The Fibonacci series, as you know, generates each next term by summing the two previous terms. So (3+2)=5, (5+3)=8, (8+5)=13, and so on. The ratio between any two adjacent terms converges, as the series goes on, upon the golden ratio, that splendid number also known by the letter phi, ɸ, the ratio defined by (a+b)/a = a/b, whose decimal expression is 1.618033988. . ., and which is also expressible as (1+√5)/2, the value of the lovely continued fraction 1 + (1/(1+(1/(1+(1/1+…)))), and any number of other nifty tricks.

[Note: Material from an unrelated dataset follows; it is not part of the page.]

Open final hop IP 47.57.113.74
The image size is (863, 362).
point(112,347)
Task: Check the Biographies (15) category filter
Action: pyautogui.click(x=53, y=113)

I have in fact traced our linked-integer series a few steps further, just for fun, but as you can imagine, the graph gets pretty tangled and hard to follow after this stage. However, the Fibonacci pattern remains for as far as I followed, and I can’t see why it wouldn’t. (The number of members comprising each stack is of course a Fibonacci number; the next stack after the one I have depicted will be eight numbers tall and be topped with [21].) I presume this pattern is a trivial implication of the mathematics involved, and that this way of deriving the series is well-known in relevant circles. I don’t move or read in those circles; all I can report is that in those popular-mathematics accounts with which I am familiar, this way of deriving the golden section is not described. (I'd love to hear of any references.) I find it of interest because it shows how the series emerges from the overlay of two ways of construing the integers – as cardinals (one, two, three…) and as ordinals (first, second, third…). It is, moreover, interesting to see the Fibonacci numbers emerge from a set of well- (and minimally-) defined relations (a.k.a. “links”, above).

As mentioned, new elements are generated either singly or in pairs. Fans of recreational mathematics may find it interesting to trace the pattern that emerges in the way these variations continue to play out.